THE DATA:
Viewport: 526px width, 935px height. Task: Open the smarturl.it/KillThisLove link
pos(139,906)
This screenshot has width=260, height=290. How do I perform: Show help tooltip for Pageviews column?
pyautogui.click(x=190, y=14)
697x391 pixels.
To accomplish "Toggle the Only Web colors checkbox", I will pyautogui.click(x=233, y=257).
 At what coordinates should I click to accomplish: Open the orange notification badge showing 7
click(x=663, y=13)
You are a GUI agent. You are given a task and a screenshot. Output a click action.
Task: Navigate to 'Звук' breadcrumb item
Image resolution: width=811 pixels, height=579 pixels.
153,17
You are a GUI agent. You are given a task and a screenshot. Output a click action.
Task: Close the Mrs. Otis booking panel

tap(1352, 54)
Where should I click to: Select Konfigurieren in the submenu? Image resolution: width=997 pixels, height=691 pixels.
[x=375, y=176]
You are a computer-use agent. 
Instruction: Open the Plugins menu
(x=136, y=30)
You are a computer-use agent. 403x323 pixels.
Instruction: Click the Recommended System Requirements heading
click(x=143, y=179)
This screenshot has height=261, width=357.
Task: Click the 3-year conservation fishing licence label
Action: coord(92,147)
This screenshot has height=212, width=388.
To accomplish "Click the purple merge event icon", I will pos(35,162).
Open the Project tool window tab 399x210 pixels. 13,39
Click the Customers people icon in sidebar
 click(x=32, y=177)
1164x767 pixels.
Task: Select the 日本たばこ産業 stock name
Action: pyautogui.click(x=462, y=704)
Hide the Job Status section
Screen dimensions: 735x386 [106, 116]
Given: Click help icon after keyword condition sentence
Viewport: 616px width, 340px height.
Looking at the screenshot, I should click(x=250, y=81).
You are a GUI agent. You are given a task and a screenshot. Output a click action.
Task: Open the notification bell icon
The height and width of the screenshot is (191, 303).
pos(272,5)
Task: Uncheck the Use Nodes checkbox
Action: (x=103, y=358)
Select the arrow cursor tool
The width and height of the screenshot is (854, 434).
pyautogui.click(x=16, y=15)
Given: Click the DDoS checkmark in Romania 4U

WHAT THE EXERCISE ASKS: Transcribe the items above exactly, everything from the line containing "Click the Customers people icon in sidebar" down to the line containing "Looking at the", both included.

ANSWER FOR THIS EXERCISE:
Click the Customers people icon in sidebar
 click(x=32, y=177)
1164x767 pixels.
Task: Select the 日本たばこ産業 stock name
Action: pyautogui.click(x=462, y=704)
Hide the Job Status section
Screen dimensions: 735x386 [106, 116]
Given: Click help icon after keyword condition sentence
Viewport: 616px width, 340px height.
Looking at the screenshot, I should click(x=250, y=81).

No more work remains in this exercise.